The chemicals Péchier added triggered cardiac arrest or haemorrhaging in patients, which required emergency intervention in the operating theatre.
This was often provided by Péchier himself, who was then able to pose as the patient’s saviour.
But in 12 cases he was unable to intervene, or it was too late, and the patient died.
The prosecution argued that Péchier acted in order to discredit fellow anaesthetists against whom he bore a grudge.
In most of the operations, he was not the primary anaesthetist. It was alleged he came in early to the clinic to tamper with the infusion bags.
Then, when things went wrong, he was able to step in after diagnosing the problem and ordering an antidote.
Péchier was first placed under investigation eight years ago, when he was suspected of poisoning patients at two clinics in Besançon between 2008 and 2017.
The alert was raised in 2017 after a surfeit of potassium chloride was found in the infusion bag of a woman who had a heart attack while being operated on for a back complaint.
Investigators found a pattern of “serious adverse events” at the Saint-Vincent private clinic in Besançon. While the national average for fatal heart attacks under anaesthetic was 1 in 100,000, at the clinic it was more than six times that.

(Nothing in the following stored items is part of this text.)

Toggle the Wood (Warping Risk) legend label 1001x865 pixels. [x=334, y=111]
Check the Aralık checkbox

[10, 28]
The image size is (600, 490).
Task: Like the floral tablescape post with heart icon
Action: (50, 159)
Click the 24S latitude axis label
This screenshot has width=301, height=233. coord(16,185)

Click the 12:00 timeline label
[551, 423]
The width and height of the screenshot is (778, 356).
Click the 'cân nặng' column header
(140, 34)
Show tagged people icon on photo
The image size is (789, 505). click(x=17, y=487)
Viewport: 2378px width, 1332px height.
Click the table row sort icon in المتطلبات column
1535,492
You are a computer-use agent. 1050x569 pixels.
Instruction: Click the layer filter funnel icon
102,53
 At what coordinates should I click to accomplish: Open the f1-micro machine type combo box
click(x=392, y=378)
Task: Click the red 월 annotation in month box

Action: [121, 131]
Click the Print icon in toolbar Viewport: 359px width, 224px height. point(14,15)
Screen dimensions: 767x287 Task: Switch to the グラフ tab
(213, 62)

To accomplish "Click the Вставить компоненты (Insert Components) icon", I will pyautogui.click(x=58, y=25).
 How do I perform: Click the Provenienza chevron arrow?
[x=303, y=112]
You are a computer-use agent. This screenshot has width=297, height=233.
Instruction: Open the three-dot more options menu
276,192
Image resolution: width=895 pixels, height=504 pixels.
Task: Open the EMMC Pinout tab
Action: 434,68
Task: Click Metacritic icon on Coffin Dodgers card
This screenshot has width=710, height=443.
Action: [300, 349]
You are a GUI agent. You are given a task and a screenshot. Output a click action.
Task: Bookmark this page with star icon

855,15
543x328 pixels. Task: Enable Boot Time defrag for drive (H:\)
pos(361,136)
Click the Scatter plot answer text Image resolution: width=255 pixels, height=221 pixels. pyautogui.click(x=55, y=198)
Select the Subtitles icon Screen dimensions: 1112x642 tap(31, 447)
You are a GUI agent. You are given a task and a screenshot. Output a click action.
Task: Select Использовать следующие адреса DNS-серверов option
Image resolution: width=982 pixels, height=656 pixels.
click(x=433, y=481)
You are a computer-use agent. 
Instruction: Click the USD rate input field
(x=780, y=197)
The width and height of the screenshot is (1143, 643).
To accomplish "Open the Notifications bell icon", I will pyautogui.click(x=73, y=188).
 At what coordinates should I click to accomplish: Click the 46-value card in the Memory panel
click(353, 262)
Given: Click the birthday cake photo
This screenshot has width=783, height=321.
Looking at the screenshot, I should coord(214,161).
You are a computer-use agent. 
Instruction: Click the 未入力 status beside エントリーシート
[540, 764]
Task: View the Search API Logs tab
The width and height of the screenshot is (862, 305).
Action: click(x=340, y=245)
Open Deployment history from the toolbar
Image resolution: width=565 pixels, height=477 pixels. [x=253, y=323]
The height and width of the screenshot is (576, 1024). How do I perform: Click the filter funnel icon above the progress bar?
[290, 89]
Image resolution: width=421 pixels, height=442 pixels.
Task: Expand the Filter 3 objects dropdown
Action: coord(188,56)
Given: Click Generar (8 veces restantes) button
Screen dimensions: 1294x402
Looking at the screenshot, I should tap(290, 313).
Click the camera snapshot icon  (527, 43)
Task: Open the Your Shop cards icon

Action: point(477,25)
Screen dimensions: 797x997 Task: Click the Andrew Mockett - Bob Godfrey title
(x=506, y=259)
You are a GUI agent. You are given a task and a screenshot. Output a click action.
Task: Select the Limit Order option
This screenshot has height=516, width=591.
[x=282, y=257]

And in most cases nationally, an explanation for the heart attack was subsequently found, whereas at Saint-Vincent the cause remained a mystery.
It was also found that the “serious adverse events” ceased when Péchier left for a short period to work at another clinic, which itself then saw an uptick. Then when he returned to Saint-Vincent, the emergencies resumed there. When he was disbarred from practising in 2017, the anomaly stopped.
Péchier’s first known victim, Sandra Simard, was 36 when she experienced a sudden cardiac arrest in the middle of spine surgery. She survived thanks to intervention by Péchier, although she went into a coma.
Tests on her infusion bags showed concentrations of potassium 100 times the expected dose and the alarm was sounded with local prosecutors.
During the 15 weeks of the trial, Péchier sometimes acknowledged that some of the patients who fell ill or died may have been poisoned but he denied any wrongdoing.
“I have said it before and I’ll say it again: I am not a poisoner… I have always upheld the Hippocratic oath,” he stated.
Péchier will now spend a minimum of 22 years behind bars, having been at liberty throughout the trial.
He has 10 days to lodge an appeal, which would entail a second trial within a year.
According to the trial prosecutor: “His colleagues said he always seemed to have the answer. That he made himself out to be the best, that he created this character of the saviour, so that colleagues would instinctively turn to him.”
Péchier denied the charges and his lawyers argued that there was no hard proof linking him to the crimes. But his own testimony varied in the trial, and he ended up admitting there must have been a poisoner at large in the clinic, but it was not him.
The son of two parents in the medical profession, Péchier was described by a court psychologist as having a Dr Jekyll and Mr Hyde personality – one side respectable, the other side capable of doing great harm. In 2014 and again in 2021 he made attempts to kill himself.
A divorced father of three children, he told the court before the verdict that his sole concern was to protect his family. His children wept as the sentence was read but he remained impassive.
“It’s the end of a nightmare,” said survivor Sandra Simard.
Another patient who survived, Jean-Claude Gandon, said: “We can have an easier Christmas now.”